Ama böyle diye, daha yemin etme ehliyetleri bile olmayan küçücük çocukları, üstelik her sabah, ‘Türk olduğum için mutluyum’ diye döne döne yemin ettirmenin, asimilasyon temelli ‘millet’ şovenizmini hep taze tutmak dışında bir mantığı olabilir mi?

Mutlu olunacak ne bir tarih ne bir güncellik vardır oysa? Durum ortadadır. Bu zorlu ekonomik kriz günlerinde daha da mutsuz ‘ulus’ mensubunun ‘mutluluk hapı’ içmesiyse amaç, her sabah değil her saat ‘ne mutluyum’ andı içebilirler! Oysa sorgulamaya değil de koşullamaya dönük dogmalarla alınan mesafe bellidir. Ayrıntıya girmeden söyleyelim ki Cumhuriyet birçok başlıkla tarif edilebilecek demokrasi sorununu çözememiştir ve bu ayağına dolanmıştır. Siyasal İslam da iktidar mücadelesinde bunu istismar edip tepe tepe kullanmıştır. Aynı anti demokratik mevzide ısrar edip de ‘direnmek’ nafiledir.

Şunu görmek çok mu zor acaba; genel itibarıyla ‘rejim değişikliği’ diye isimlendirilen sürecin yol açtığı ‘laik-seküler’ irtifa kaybı, açık söyleyelim, ‘Kürt realitesi’nin demokratik-kültürel varlığına dönük taarruzun toz bulutu altında görünmez kılındı. Çözüm ve diyalog yolunun kapatılmasının sonuçları, ‘rejim değişikliği’nden şikâyetçi diğer kesimler için teskin edici ‘hap’ gibi sunuldu ve o haplar büyük ölçüde yutuldu! ‘Andımız’ ısrarı ise ‘doz’un hâlâ yetmediği anlamına geliyor herhalde!
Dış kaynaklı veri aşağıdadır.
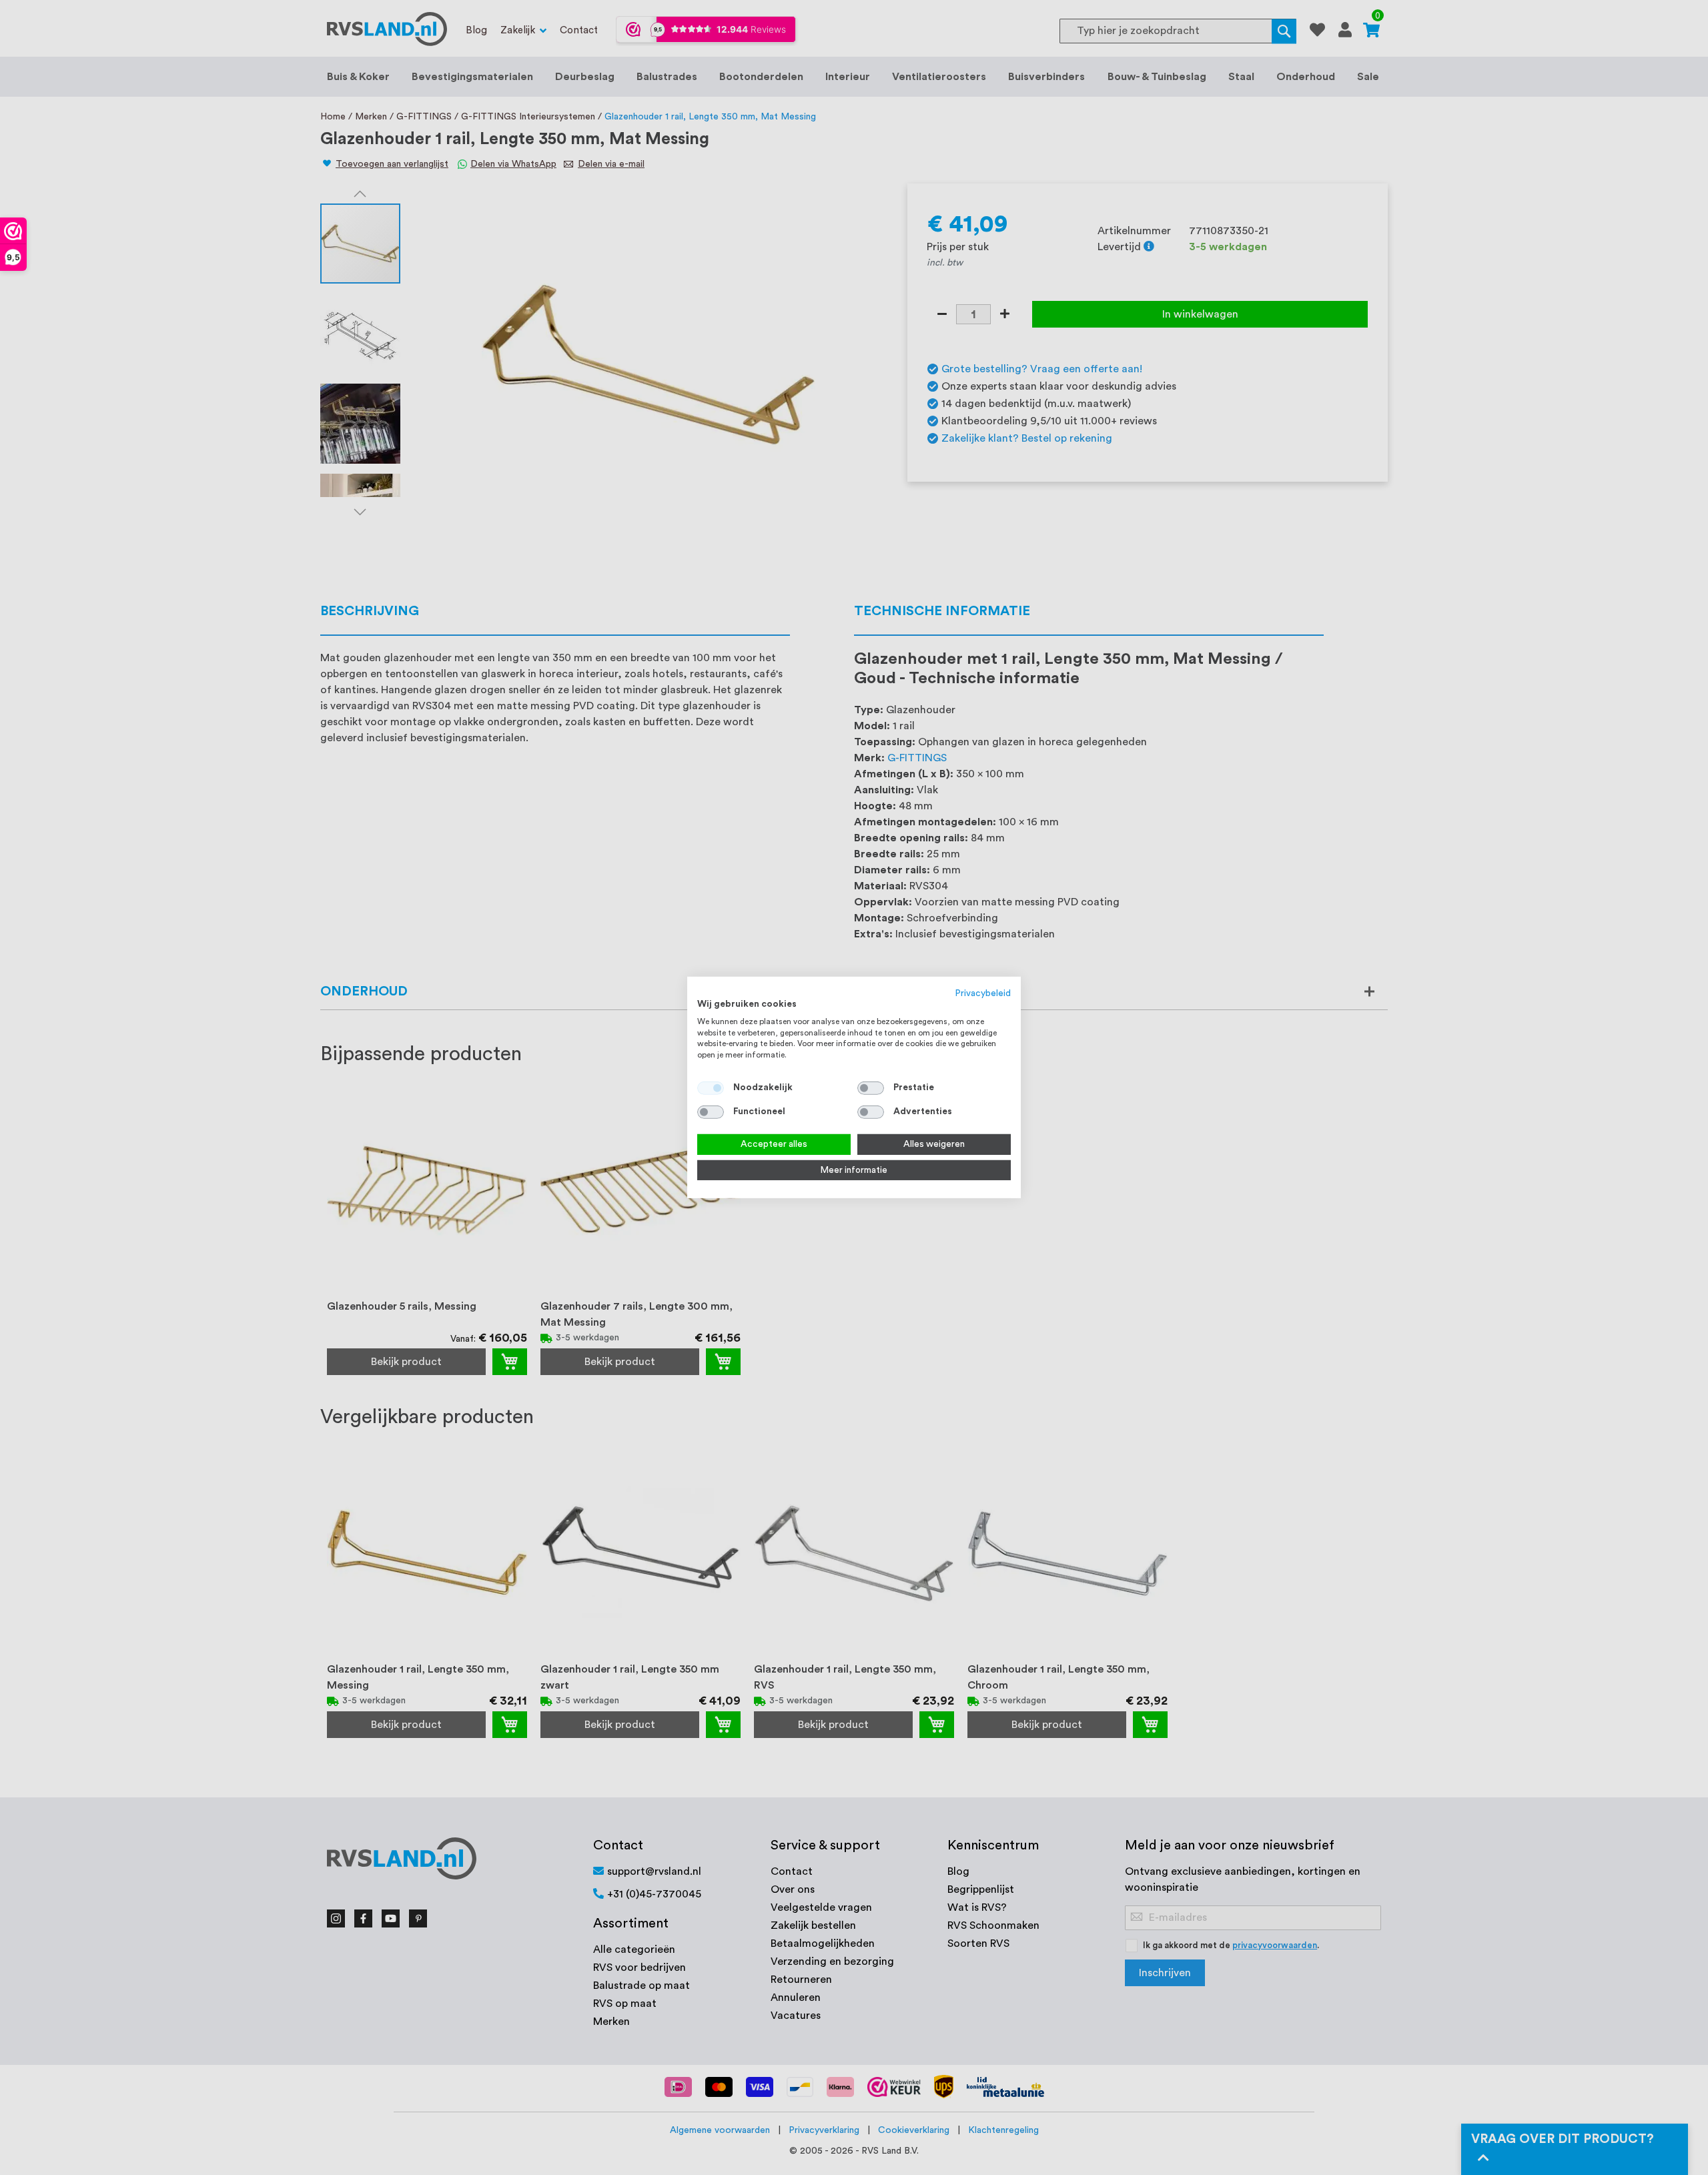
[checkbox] (870, 1088)
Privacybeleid (983, 993)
‘Cumhuriyet resepsiyonu’ tartışması da aynı yüzeyselliğin dışa vurumu yine. Üçüncü havalimanı açılışı için resepsiyonun İstanbul’da yapılıyor oluşuna itiraz ediliyor. Simgesel boyutu var deniliyor. Olabilir, doğrudur. Ama asıl itiraz edilmesi gereken ‘simgesellik’ varsa, tam bir emek ve doğa katliamı üzerinden inşa edilen o ‘şaheserin’ özelinde bir kez daha görülen ve cumhuriyet rejimiyle içiçe geçmiş, hep korunmuş emek karşıtlığı olmalıdır.

Tahtakurulu, taşeronlu, jandarmalı, nezaretli, kayıt dışı ölümleriyle (en son örnek; üç gün sonra logarda ölüsü bulunan işçinin kimliği bile açıklanamadı!) korkunç bir çalışma kampının ateşinde pişirilerek yükselen bu inşaat cumhuriyetin simgesi olamaz denilmiyor. “Atatürk’ün adı verilmeli” deniyor sadece. Cumhuriyet adına direndiklerini söyleyenlerin bu itirazı da, emek düşmanlığının nasıl tolare edilebildiğini gösteren oldukça manidâr bir durum oluyor. Eskisi de yenisi de, çözülen de süren de bu bakımdan aynı fotoğrafı yansıtıyor. “Milletin anasına” küfredenler, aç gözlülüğün, vandallığın derecesi değişiyor da sermaye lehine o profil hiç değişmiyor.